Еще одна просьба к Вам, Михаил Петрович! Не согласитесь ли Вы быть хранителем нашего архива? Матерьял там весьма ценный для истории современного движения, а между тем он проваливается здесь чуть ли не периодически. Хранение это мы предлагаем Вам на следующих условиях: 1) право собственности на архив остается за нами; ни одна вещь оттуда не может быть отчуждена;
2) в отношении пользования матерьял будет поделен на две части, из коих одной можете пользоваться свободно; другая связана с живыми людьми и текущими делами; пользоваться ей Вы могли бы, получив в каждом частном случае наше согласие; 3) передать архив на хранение можете с нашего согласия; 4) узнавать нас (редакцию "Народной воли") по паролю, зашифрованному нами ключом, Вам известным..."
Ключ, о котором шла речь, был мне как раз неизвестен. Но это не имело значения. Письмо показалось мне произведением нервным, писанным спешно, страстно, в том особом желябовском, сбивчивом, разговорном стиле (он так и в Киеве выступал!), когда мысли перегоняют слова, когда много искренности, но много и противоречий и неясности. Тут были какие-то отдаленные раскаянья в прошлых спорах, и просьба о помощи, и желание примириться, и довольно грубая лесть (я - "революционер с исключительным прошлым") и даже некоторая бесцеремонность ("обязывает Вас, Михаил Петрович, принять деятельное участие...").
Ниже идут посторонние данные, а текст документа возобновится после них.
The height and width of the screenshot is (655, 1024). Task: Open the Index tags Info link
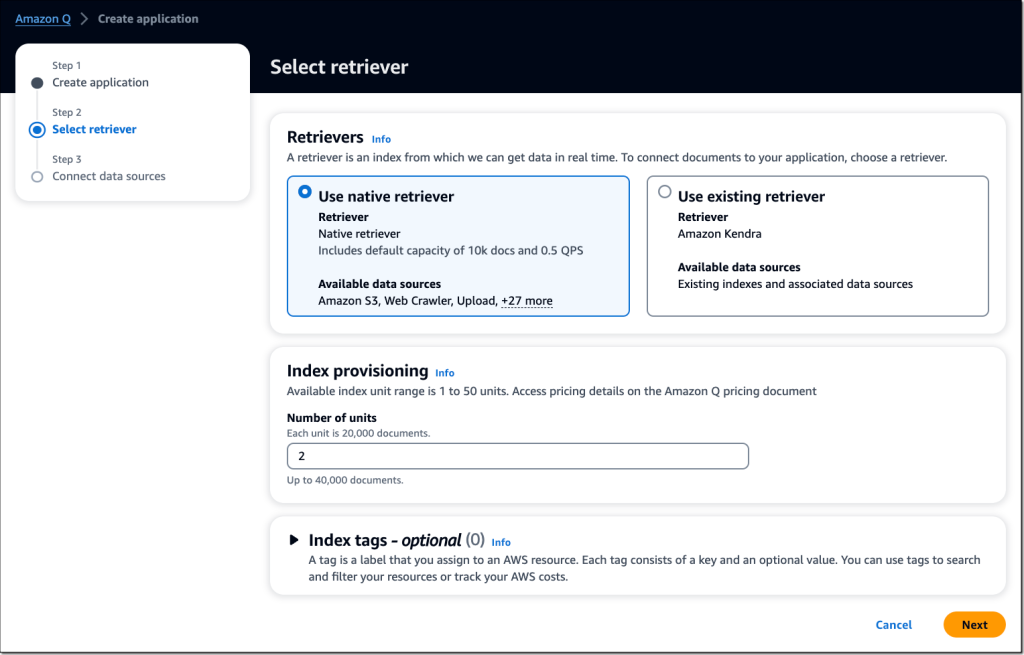(x=501, y=542)
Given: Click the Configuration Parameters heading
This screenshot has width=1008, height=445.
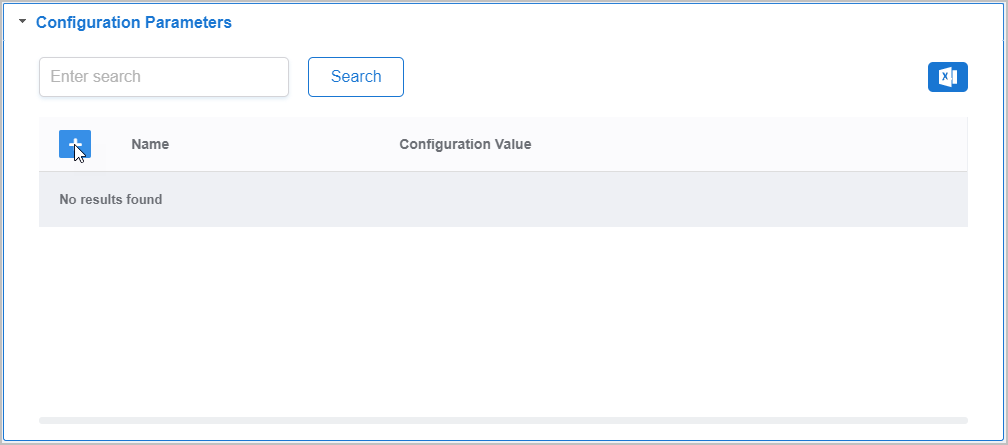Looking at the screenshot, I should pos(133,22).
Ого, каким бы языком заговорили со мной, будь я в России! Впрочем, я тут же себя прервал: хорошо рассуждать о нервности и неряшливости письма, сидя здесь, на женевском балконе...
Заговорили о Лорис-Меликове. Я сказал, что написал статью "Соловья баснями не кормят" по поводу назначения графа российским диктатором и что считаю все его обещания пустой болтовней. Посланец Желябова со мной согласился. Но дальше стали говорить о том, что нас разделяет: политические убийства, партионная нравственность, чего я не могу понять, и самая страшная идея, которая лежит в деятельности террористической партии, идея личного произвола. Разве можно бороться с произволом помощью произвола? Я поиздевался и над названием; "социально-революционная партия". Все равно, что сказать "мебельно-топорный магазин". И наконец - о Парнелле и фениях.